We extend that respect to all Aboriginal people and to the people of all nations here today.
Each year National Reconciliation Week celebrates and builds on the respectful relationships shared by Aboriginal and Torres Strait Islander people and other Australians.
The dates that determine the week are significant milestones in the reconciliation journey.
May 27 is the anniversary of Australia’s most successful referendum and a defining event in our nation’s history.
At the 1967 referendum over 90 per cent of Australians voted to give the Commonwealth the power to make laws for Aboriginal and Torres Strait Islander peoples and to recognise them in the national census.
June 3 commemorates the High Court of Australia’s Mabo decision in 1992, which legally recognised that Aboriginal and Torres Strait Islander peoples have a special relationship to the land—a relationship that existed prior to colonisation and still exists today.

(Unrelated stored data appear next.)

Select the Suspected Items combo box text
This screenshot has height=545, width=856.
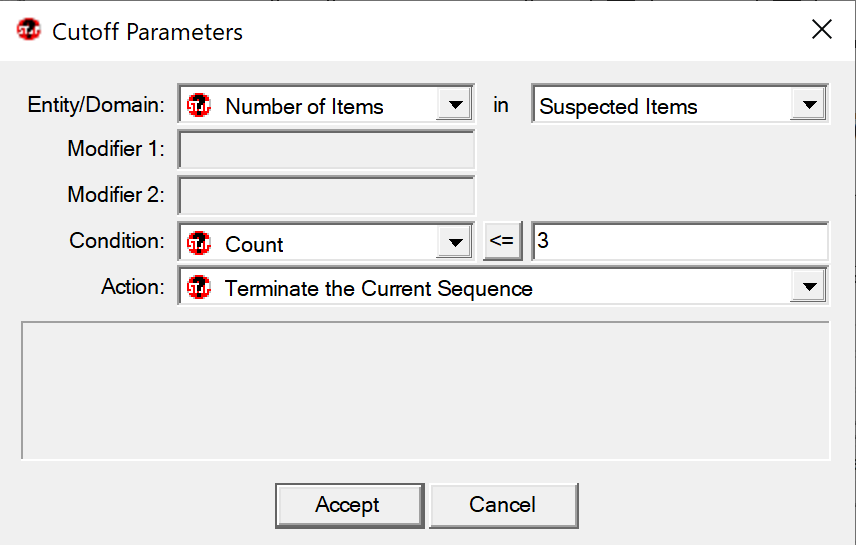click(x=618, y=106)
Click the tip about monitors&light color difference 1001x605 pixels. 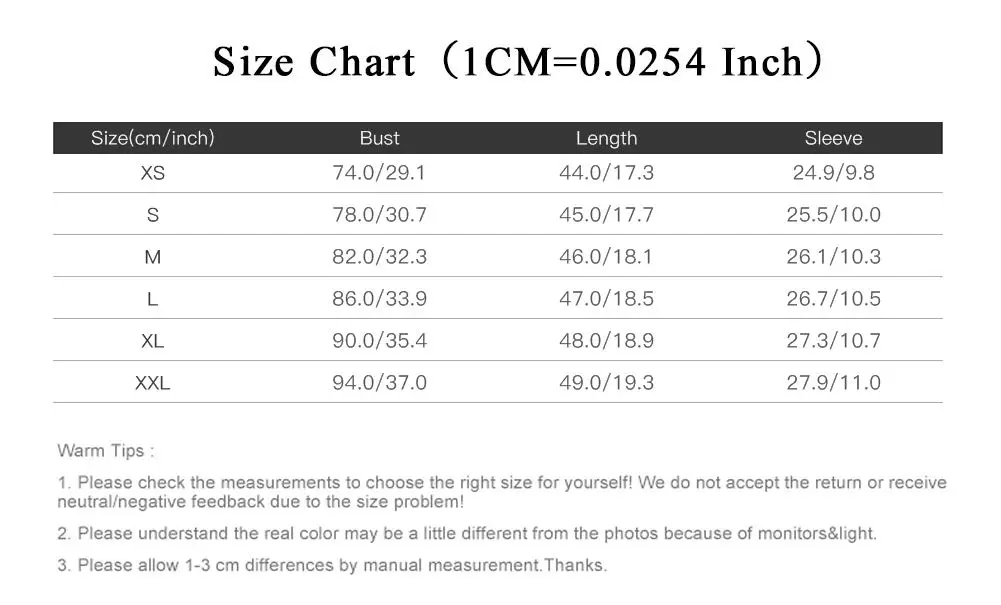(x=467, y=534)
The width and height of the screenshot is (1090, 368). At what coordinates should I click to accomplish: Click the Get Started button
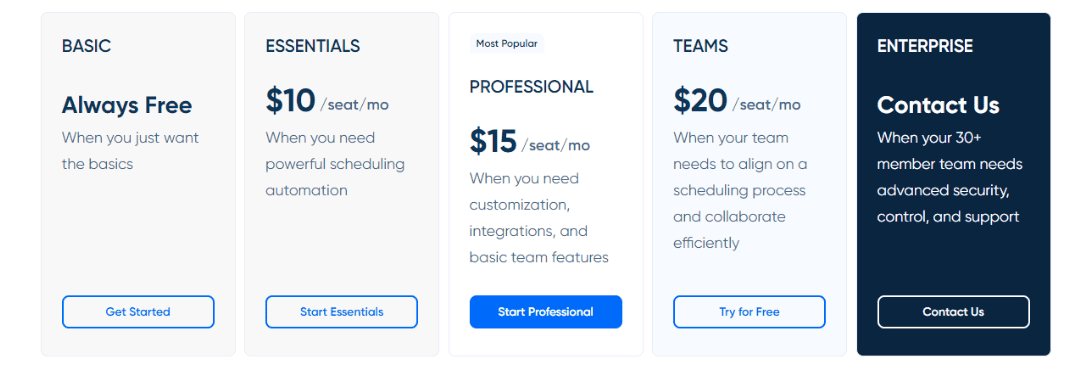(x=138, y=312)
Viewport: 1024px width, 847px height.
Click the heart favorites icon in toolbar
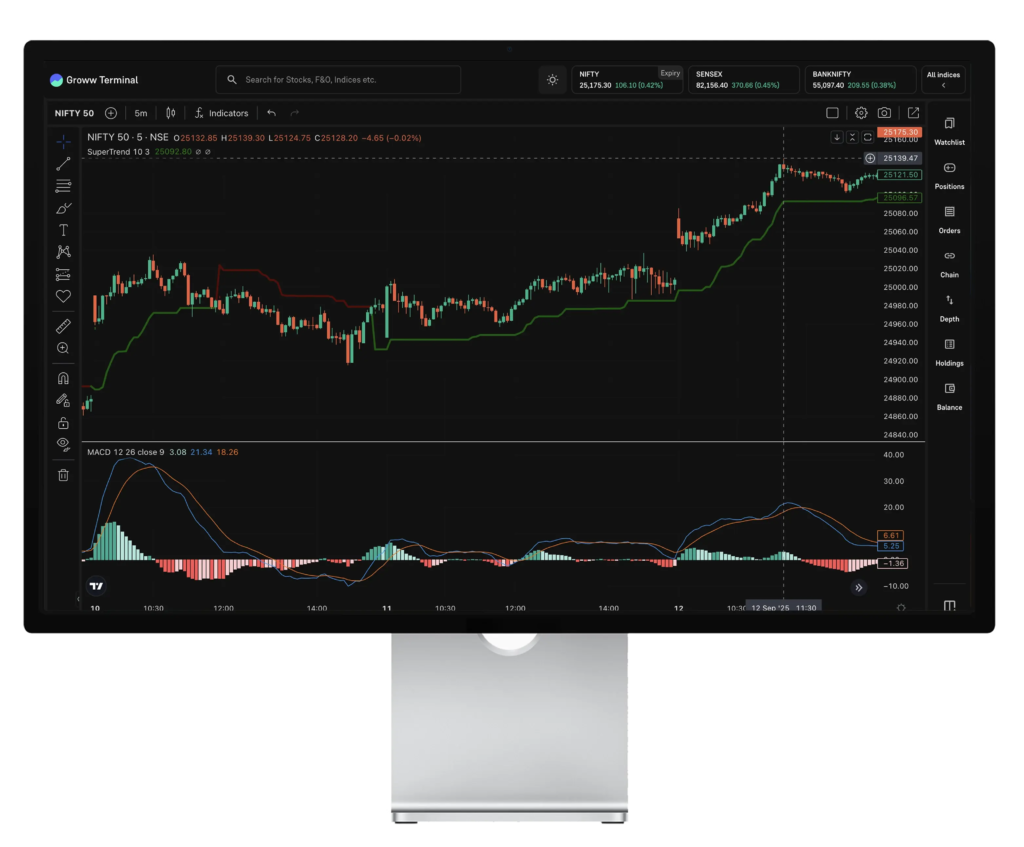pos(63,296)
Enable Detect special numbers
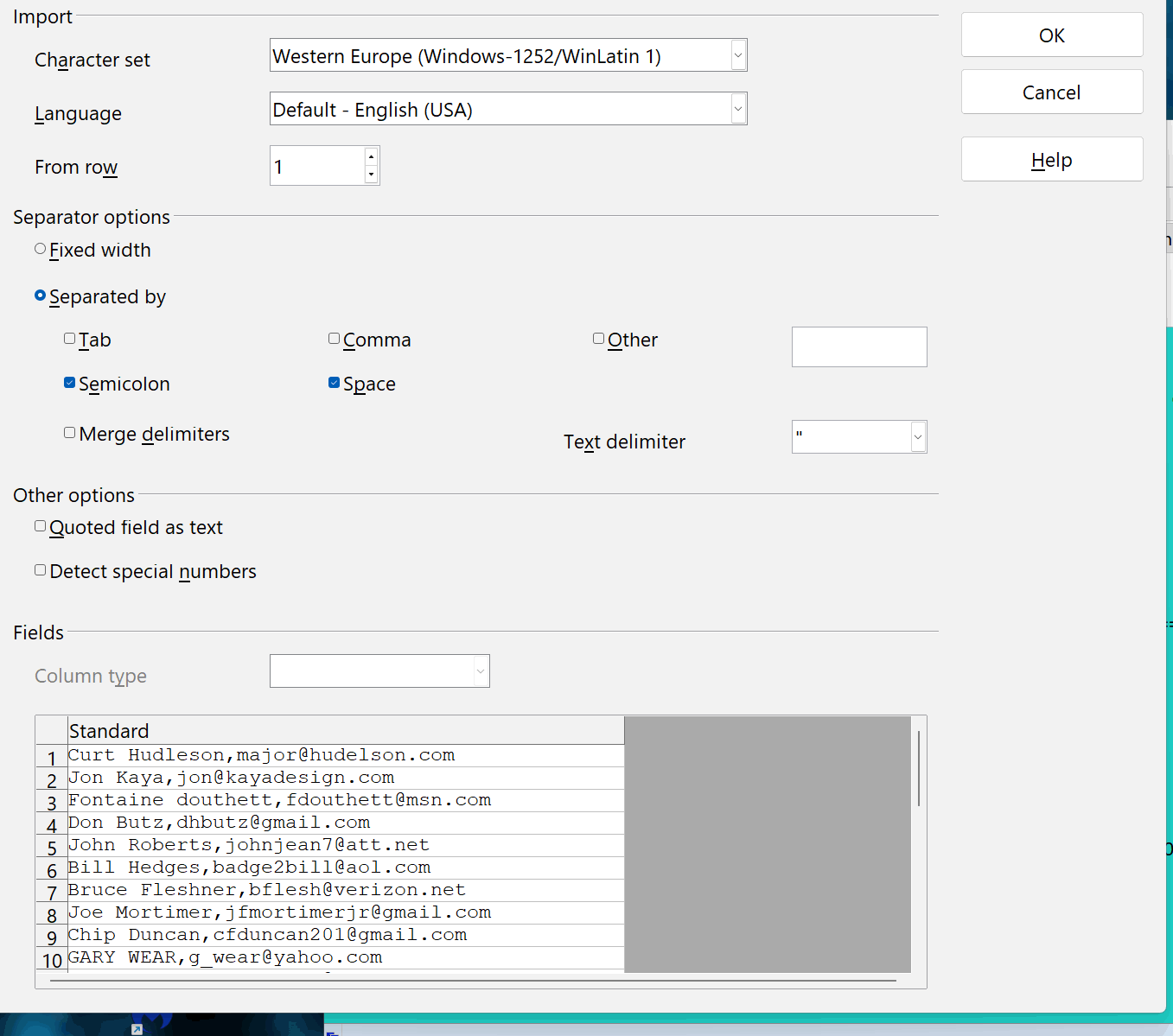1173x1036 pixels. [41, 570]
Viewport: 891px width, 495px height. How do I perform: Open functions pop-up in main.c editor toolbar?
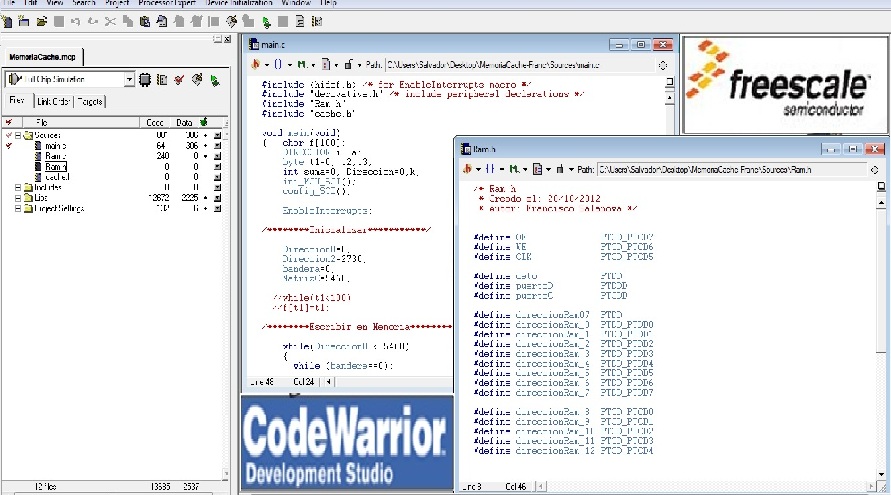pos(278,64)
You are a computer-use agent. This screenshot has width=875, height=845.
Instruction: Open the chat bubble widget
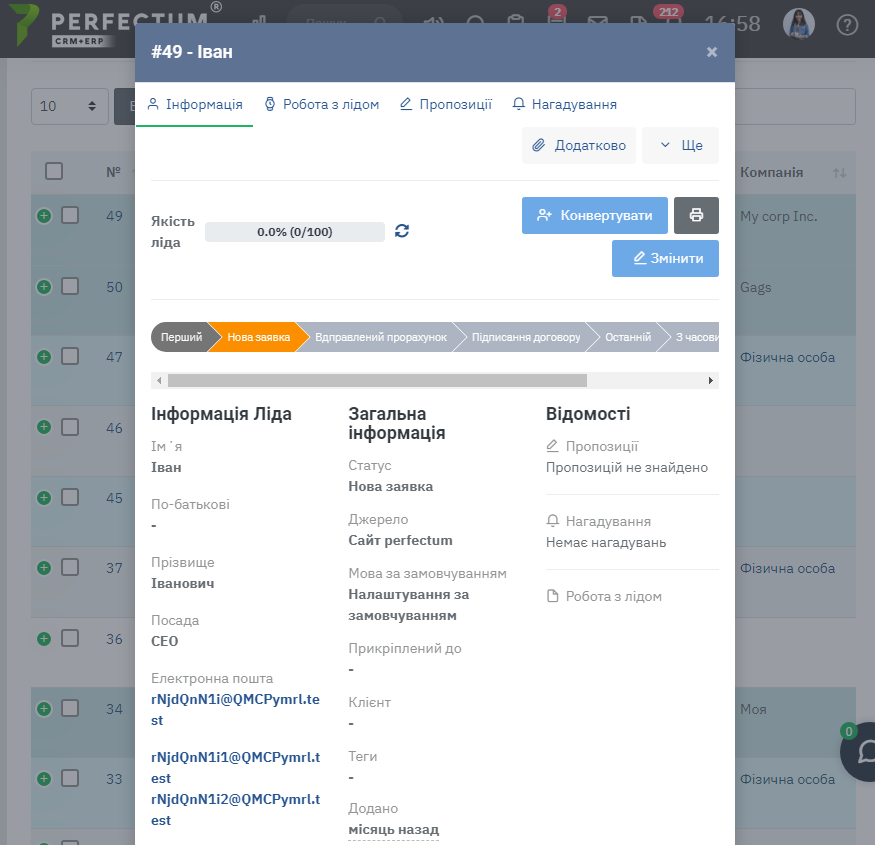(x=861, y=753)
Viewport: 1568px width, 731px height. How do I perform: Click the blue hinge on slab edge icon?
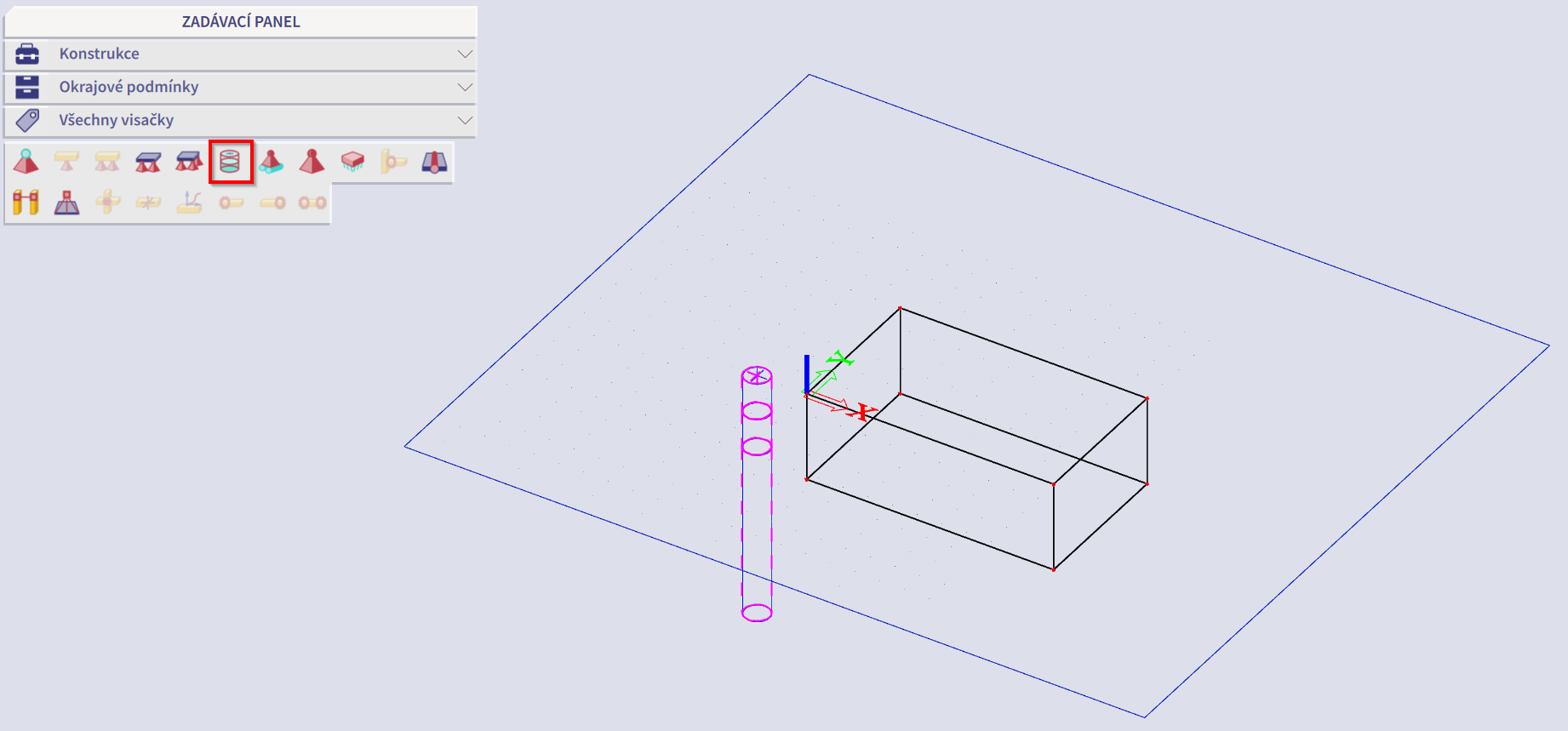(434, 162)
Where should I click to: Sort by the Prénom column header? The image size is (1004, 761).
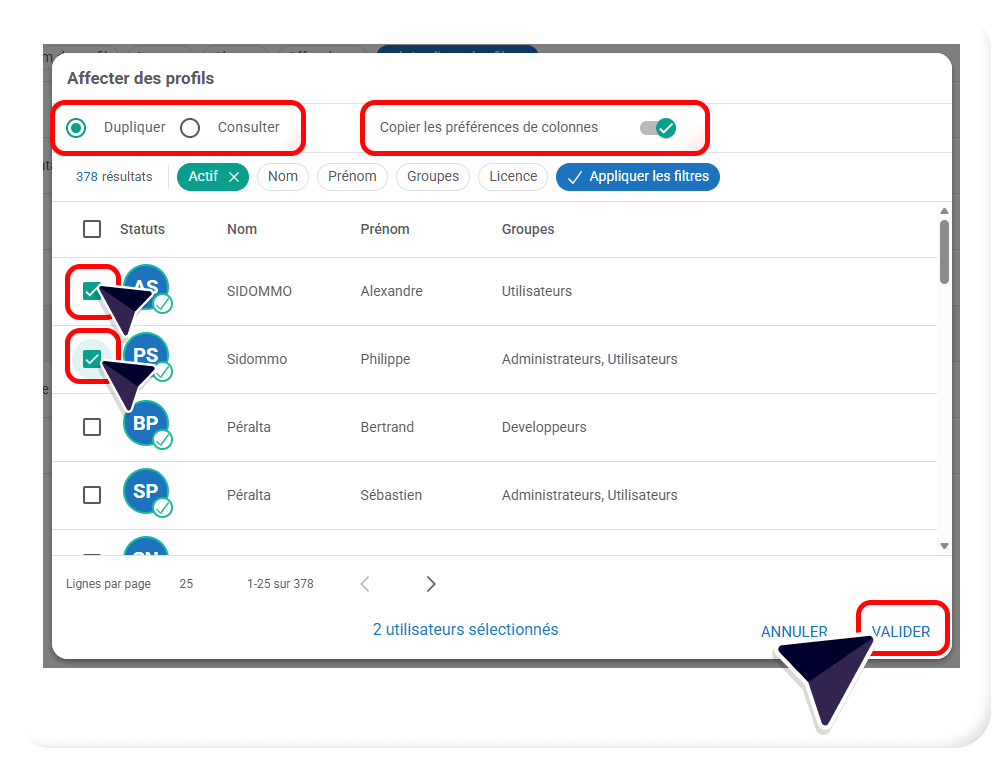tap(385, 229)
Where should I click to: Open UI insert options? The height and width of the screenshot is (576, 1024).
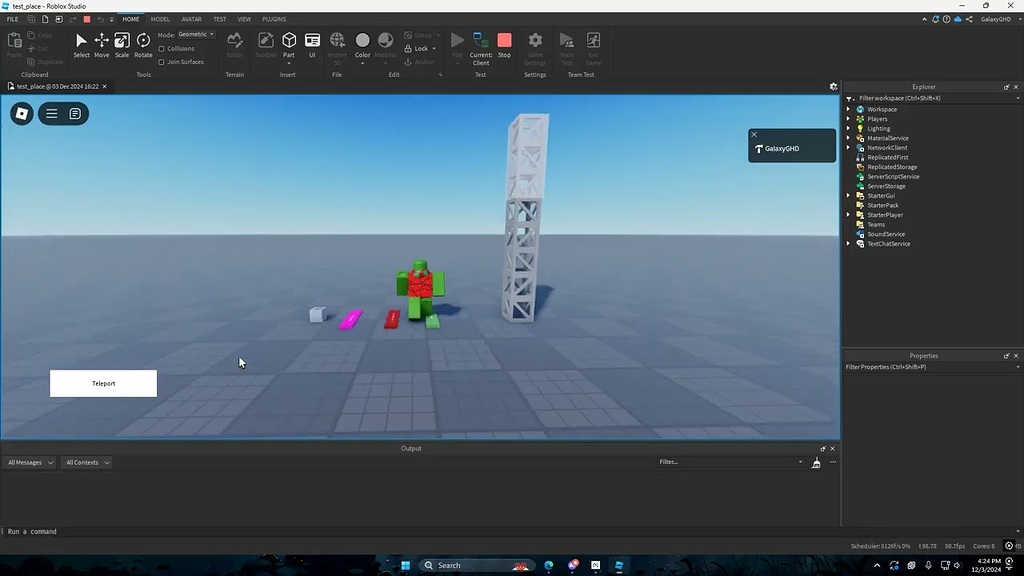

This recognition paved the way for land rights or Native Title.
Reconciliation means ‘coming together’
This painting project to make our Circles of Reconciliation was inspired by the Busby Marou song ‘Paint This Land’ which is centred on the theme of people coming together to recognise a part of Australia’s history.
Painting our own small piece of this land seemed like a good way for the Wauchope Public School community to come together in a common project to recognise Reconciliation Week in our own backyard.
Like each of us, the small individual artworks that we created are beautiful, different and unique.
On their own they are special but in placing them together we have created something extraordinary.
The theme of Reconciliation Week in 2017 is ‘Take the next steps’.
In coming together today to place our pieces of this land together in circles we have created the Aboriginal symbol of a campfire.
This would make a perfect place for people of all nations to sit together, to have a talk, a chat, a discussion, a yarn up, or, just to sit quietly in the same place at the same time and admire what we created by putting all of our different paintings together.
Taking the next steps in reconciliation – together as one.